28 comments on “Welfare reforms will drive wages down ”

  1. ianmac 1

    Perhaps the Minimum Pay is an impediment to the Supply and Demand model?

    • Tiger Mountain 1.1

      Beneficiaries with a WINZ/MSD or tame doctors foot on their throat are likely to do all sorts of things (as a group), including putting downward pressure not only on wages generally, but the minimum wage too.

      That is why the immediate demand of “$15 minimum wage now” is so important. It is a demand that is easily understandable and supportable and if realised frustrates employers wedge tactics.

      I agree with Irish’s proposition, the WWG report is all about lowering the cost of labour and opportunistically pitting low paid worker against unemployed worker and forced conscripts-(DPB, Invalids and sickness beneficiaries).

  2. Jenny 2

    .
    According to McCarten in his column in the Herald today, Hone Harawira is guaranteed a seat in parliament due to his strong local support, this will leave him free to campaign heavily for the list vote, championing the rights of the low paid and benficiaries as no other political candidate is prepared to do. If successful he could well get a couple of MPs in on his ticket, upsetting National’s majority. Giving this sector of the electorate a very powerful lobby in parliament.

    Irish, if people like yourself gave what support you could to Hone’s campaign, you could well see the Nats turfed out and the return of a Labour led coalition. As McCarten says, “Hell would freeze over”, before Harawira went with National.

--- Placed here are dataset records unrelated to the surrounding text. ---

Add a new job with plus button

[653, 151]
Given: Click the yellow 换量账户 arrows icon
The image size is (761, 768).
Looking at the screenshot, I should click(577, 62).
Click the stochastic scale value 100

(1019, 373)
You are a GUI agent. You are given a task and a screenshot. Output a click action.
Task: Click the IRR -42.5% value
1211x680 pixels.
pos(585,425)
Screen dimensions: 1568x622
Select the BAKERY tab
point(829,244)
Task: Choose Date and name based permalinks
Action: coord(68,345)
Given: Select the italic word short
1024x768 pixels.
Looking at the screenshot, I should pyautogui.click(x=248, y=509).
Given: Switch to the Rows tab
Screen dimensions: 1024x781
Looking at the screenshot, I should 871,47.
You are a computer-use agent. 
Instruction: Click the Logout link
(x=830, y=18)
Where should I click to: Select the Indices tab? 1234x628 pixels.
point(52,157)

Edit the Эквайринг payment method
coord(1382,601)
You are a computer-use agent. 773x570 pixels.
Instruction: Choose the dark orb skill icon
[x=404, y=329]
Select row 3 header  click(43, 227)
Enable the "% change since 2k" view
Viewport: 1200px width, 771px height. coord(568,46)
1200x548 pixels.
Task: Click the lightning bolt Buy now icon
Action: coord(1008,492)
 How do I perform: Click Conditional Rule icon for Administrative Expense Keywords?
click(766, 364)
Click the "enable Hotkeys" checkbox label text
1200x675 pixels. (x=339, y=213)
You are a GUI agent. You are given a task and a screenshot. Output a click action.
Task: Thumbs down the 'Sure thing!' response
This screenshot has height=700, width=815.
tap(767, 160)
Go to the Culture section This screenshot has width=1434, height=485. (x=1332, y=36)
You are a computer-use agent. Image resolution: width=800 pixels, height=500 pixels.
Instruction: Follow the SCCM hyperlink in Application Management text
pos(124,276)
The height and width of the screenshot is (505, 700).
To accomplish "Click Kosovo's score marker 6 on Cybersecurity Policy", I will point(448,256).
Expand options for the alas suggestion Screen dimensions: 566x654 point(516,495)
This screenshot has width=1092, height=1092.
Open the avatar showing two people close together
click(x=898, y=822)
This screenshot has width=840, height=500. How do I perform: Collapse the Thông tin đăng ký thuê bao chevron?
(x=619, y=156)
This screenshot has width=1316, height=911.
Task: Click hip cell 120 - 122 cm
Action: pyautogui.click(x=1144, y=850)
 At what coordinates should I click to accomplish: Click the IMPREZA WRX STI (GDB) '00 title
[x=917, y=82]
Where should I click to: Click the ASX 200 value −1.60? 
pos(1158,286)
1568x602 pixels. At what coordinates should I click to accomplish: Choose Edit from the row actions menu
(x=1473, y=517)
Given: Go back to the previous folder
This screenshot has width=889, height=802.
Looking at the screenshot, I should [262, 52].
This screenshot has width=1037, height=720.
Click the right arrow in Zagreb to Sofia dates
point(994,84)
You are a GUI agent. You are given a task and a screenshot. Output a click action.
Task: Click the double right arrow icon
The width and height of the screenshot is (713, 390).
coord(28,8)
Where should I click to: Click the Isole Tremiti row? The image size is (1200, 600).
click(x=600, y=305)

    “Let me explain. Harawira now has a safe seat and will be returned in November. For the rest of the year he will run a campaign against the seabed and foreshore changes.
    But more threatening to the status quo is that he will run parallel campaigns against low wages, so-called welfare reform, mining, GST and privatisation.

    These issues will mobilise support among Maori and non-Maori working class.

    You can say what you like about Harawira, but no one doubts his sincerity when it comes to fighting for the poor. This is a constituency screaming out for a staunch champion. In Harawira they’ll get one. Harawira will target these voters for their party list vote.”

    Matt McCarten HOS Sunday, 27 February, 2011

    • Tiger Mountain 2.1

      Needs another thread Jenny, and I am sure there will be one shortly. But… seeing as how you started it… I am most intrigued as to how Hone supporters in Te Tai Tokearau are going to quickly transition from Tino Rangatiratanga principles in a post colonial situation (identity politics) to more class based politics with pakeha involved to boot. Not opposed (with qualifications) but it is a big ask. Hone with a left wing hat on, and he does understand the left world view, would be quite formidable.
      It will be the makeover of the decade if Hone does get involved in such a group. I would have thought standing as an independent this year and letting the dust settle would have been the way to go for him. But then Matt’s disclosure at the end of the article as to his involvement in Hones managed MP exit raised an eyebrow for sure.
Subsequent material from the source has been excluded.